Signs of the Times

[Extracts from "The Salvaging of Civilization," by H. G. Wells]

"You will accuse me of wanting to bury and forget Aristotal and Plato, Heraclitus and Lucretius, and so forth and so on. But I don't want to do that—so far as their thought is still alive. So far as their thought is still alive, these men will come into the discussion of living questions now. If they are Ancients and dead, then let them be buried and left to the archaeological excavator. If they are still Moderns and alive—I defy you to bury them if you are discussing living questions in a full and honest way. But don't go hunting after them, there are still modern Immortals in the darkness of a forgotten language. Don't make a superstition of them. Let them come hunting after you. Either they are unavoidable if your living questions are fully discussed, or they are irrelevant and they do not matter."
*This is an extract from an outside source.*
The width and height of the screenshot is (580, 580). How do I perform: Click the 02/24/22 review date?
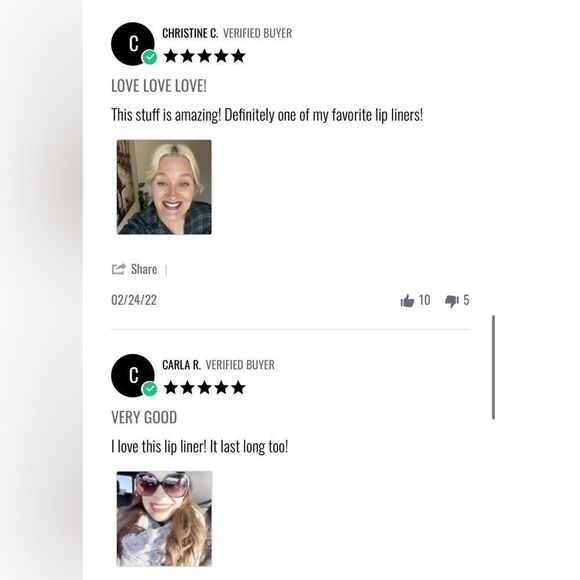[134, 300]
"I am inclined to think that this swamping of a large part of the world's press by calculated falsehood and partisan propaganda is a temporary phase in the development of the print nexus; nevertheless it is a very great inconvenience and danger to the world. It stands very much in the way of that universal adult education which is our present concern. Reality is horribly distorted. Men cannot see the world clearly and they cannot, therefore, begin to think about it rightly. We need a much better and more trustworthy press than we possess. We cannot get on to a new and better world without it. The remedy is to be found not, I believe, in any sort of government control, but in a legal campaign against the one thing harmful—the lie. It would be in the interests of most big advertisers—for most big advertisement is honest; it would be, in the long run, in the interests of the press, and it would mean an enormous step forward in the general mental clarity of the world if a deliberate lie, whether in an advertisement or in the news or other columns of the press, was punishable—punishable whether it did or did not involve anything that is now an actionable damage. And it would still further strengthen the print nexus and clear the mind of the world if it were compulsory to correct untrue statements in the periodical press, whether they had been made in good faith or not, at least as conspicuously and lengthily as the original statement. I can see no impossibility in the realization of these proposals, and no objection that a really honest newspaper proprietor or advertiser could offer to them. It would make every one careful, of course, but I fail to see any grievance in that. The sanitary effect upon the festering disputes of our time would be incalculably great. It would be like opening the windows upon a stuffy, overcrowded, and unventilated room of disputing people. Given adequate laws to prevent the cornering of paper or the partisan control of the means of distribution of books and printed matter, I believe that the present freedom and unhampered individualism of the world of thought, discussion, and literary expression are and must remain conditions essential to the proper growth and activity of a common world mind."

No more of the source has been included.